Su un libro di Halakà romana, scritto da un rabbino-medico della famiglia degli “Anav” tra il 13° ed il 14° secolo, sono riportati usi e divieti sull’utilizzo della Aravà, del salice. È proibito, infatti “prenderne i rami dopo averlo sbattuto, poiché le foglie cadute simboleggiano i peccati, e godere della pianta: non si può bruciare o utilizzarla per farci degli “shippudìn”, spiedini, da mangiare con la carne. All’epoca c’era questa tradizione. Non si può nemmeno godere del Cedro, ed al termine della festa si dovrebbe poggiare la Aravà nel capo del letto”.
A Sheminì Atzeret non ci sono tradizioni o Mitzvòt rilevanti. È detta “ottavo di chiusura, ed è paragonata al giorno seguente delle grandi feste o matrimoni, in cui padrone di casa desidera rimanere con gli amici più stretti: allo stesso modo il Signore si riserva uno spazio per restare solamente con il popolo ebraico”. Per l’occasione, a Roma, nella preghiera serale di Arvìt, si recita il canto di “Kol HaBechor”.
Infine, dopo Sheminì Atzeret, c’è Simchà Torah: la festa in cui si conclude e si inizia nuovamente la lettura della Torah. “Il Sefer HaTadir, il testo di un rabbino romano vissuto tra il 1373 – 1390, dice che un’altra usanza di questo giorno era quella di prendere i cedri e mangiarli col miele o cose dolci per celebrare la dolcezza della Mitzvah”.

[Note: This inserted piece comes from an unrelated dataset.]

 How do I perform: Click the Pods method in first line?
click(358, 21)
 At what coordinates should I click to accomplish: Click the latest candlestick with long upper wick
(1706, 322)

La sera della festa si fanno le Haqqafòt, i sette giri coi Sefarìm attorno all’altare. Nel momento in cui si estraggono i rotoli della Torah, tra i vari canti si intona anche lo Yafuzu Oyevecha, il cui attuale testo “è stato riproposto dal maestro Claudio Di Segni per il Limud del Morè Eliseo”. Composto proprio in occasione di Simchà Torah, lo Yafuzu è stato poi usato anche per Kippur “grazie a Rav Della Rocca, che lo propose come canto aggiunto poiché in anticipo nell’itinerario delle preghiere rispetto al suono dello Shofar”.
Feste ricche di tradizioni ed usanze antiche, che gli ebrei di Roma conservano con molto affetto, attenzione e rispetto. L’obiettivo è di tramandarle, come accaduto finora, affinché non vadano perdute. Un lungo filo che dura da millenni, e che non è intenzionato a finire.